Extracted data entries:
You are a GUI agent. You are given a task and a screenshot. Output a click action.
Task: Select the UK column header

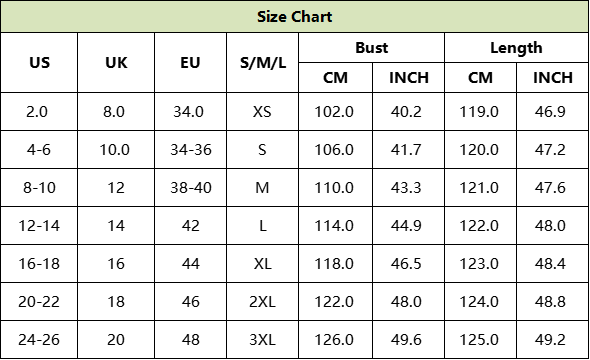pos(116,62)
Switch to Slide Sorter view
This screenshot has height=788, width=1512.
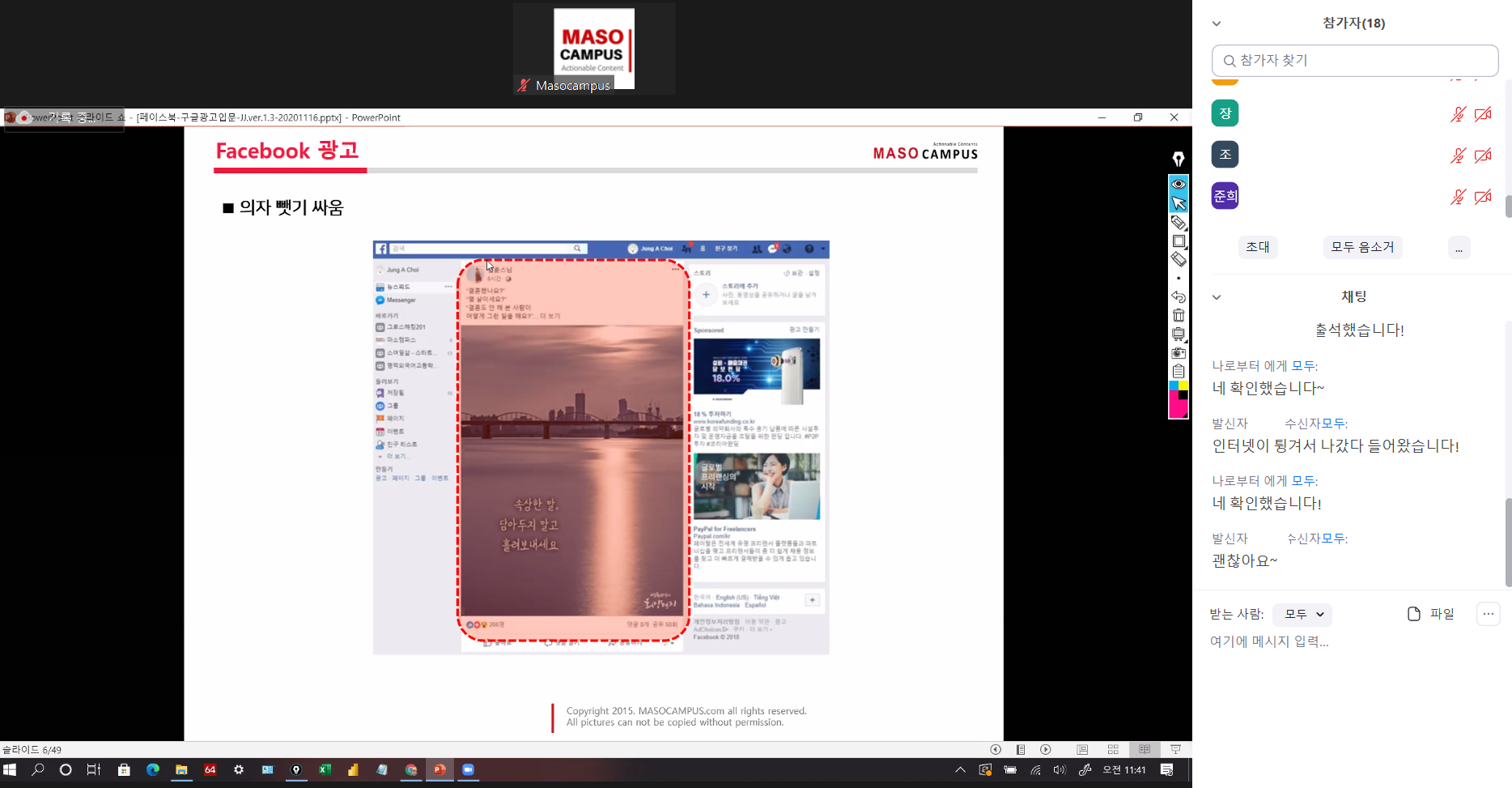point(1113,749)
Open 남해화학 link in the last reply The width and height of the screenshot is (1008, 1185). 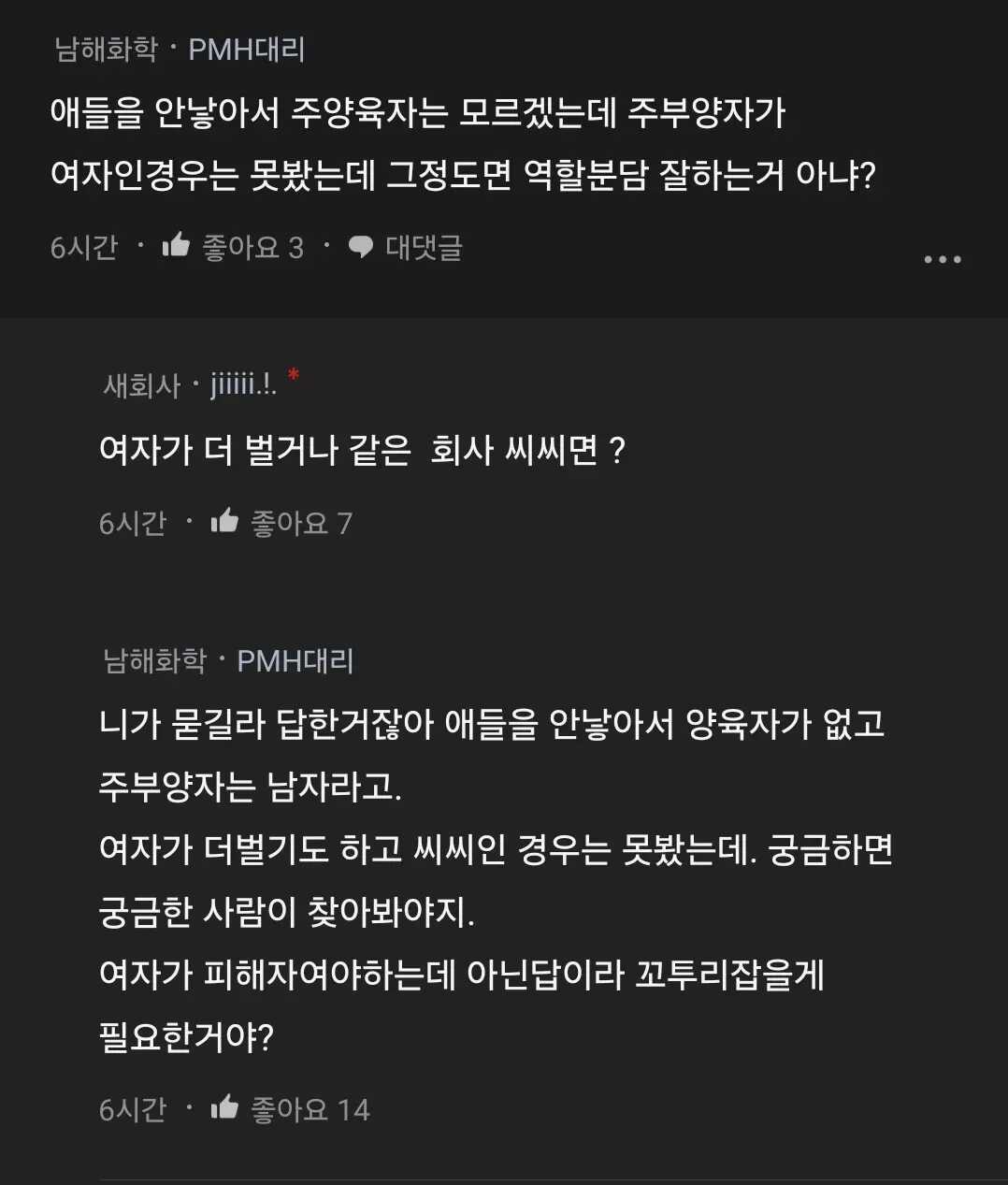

Directions
From the line that contains "Switch to Slide Sorter view" to the final line of the entries, reproduce every line exactly, both ends included. Leave out all pictures.

Your solution
Switch to Slide Sorter view
This screenshot has height=788, width=1512.
point(1113,749)
Open 남해화학 link in the last reply The width and height of the screenshot is (1008, 1185). 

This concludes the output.